To my ear, even the sound on these albums is thin, easily classifiable as "80's synth rock". This is a real shame, considering their 1978 album Systems of Romance is a superb fusion of punk/new wave energy combined with electronic/synth sounds, and with much better/more inventive guitar playing courtesy of Robin Simon and a more robust production job from Conny Plank, who thinned out the sound on Vienna and Rage In Eden for some inexplicable reason.

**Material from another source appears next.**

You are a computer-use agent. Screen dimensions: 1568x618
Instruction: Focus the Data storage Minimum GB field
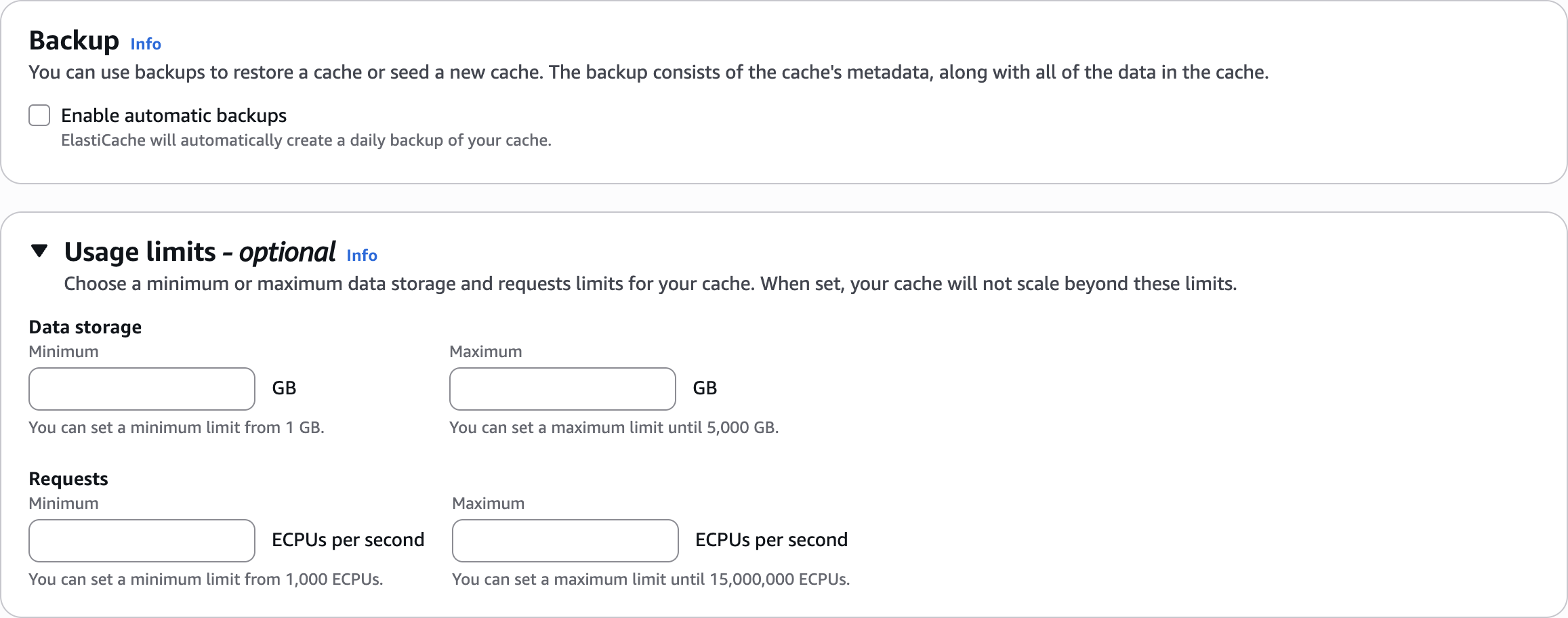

Music is of course subjective, and a large part of why I dislike this and most other Ultravox albums is due to Midge Ure, who is just embarassing. If you are interested in hearing Ultravox at their best, listen to Systems of Romance, which has John Foxx leading the band. Apart from being a much cooler, less melodramatically overwraught vocalist, Foxx presents much more interesting themes than Midge Ure. Ure sings about entire movements of new european youth and cold war intrigue (he seems to want to be Graham Greene or something) while Foxx sings about personal impressions (a sleepy conversation, the taste of snow being like tin, the change of the seasons). It's for this reason that I feel John Foxx's approach on 'Systems' has aged much better than Ure's failed attempt at grandiosity. Think of Midge Ure as one of these twerpy British New Romantics, and John Foxx as a more reserved, impressionistic singer/lyricist. Finally, Foxx is a lot less slick sounding than Ure in his vocal delivery.

Along with Visage, Flock of Seagulls, Human League, and most Gary Numan, Ultravox were at the vanguard of a style of 80's synth rock that just sounds horribly dated now, having aged very badly. Ironic that on a lower budget and with less advanced equipment, Ultravox were able to put out a stellar recording that combined punk energy and machine like synths in Systems of Romance, only to later churn out half a dozen albums or so of pseudo european new romantic drivel for the rest of their career. It might have been the rage ion '81, but today it's fuel for SNL skits.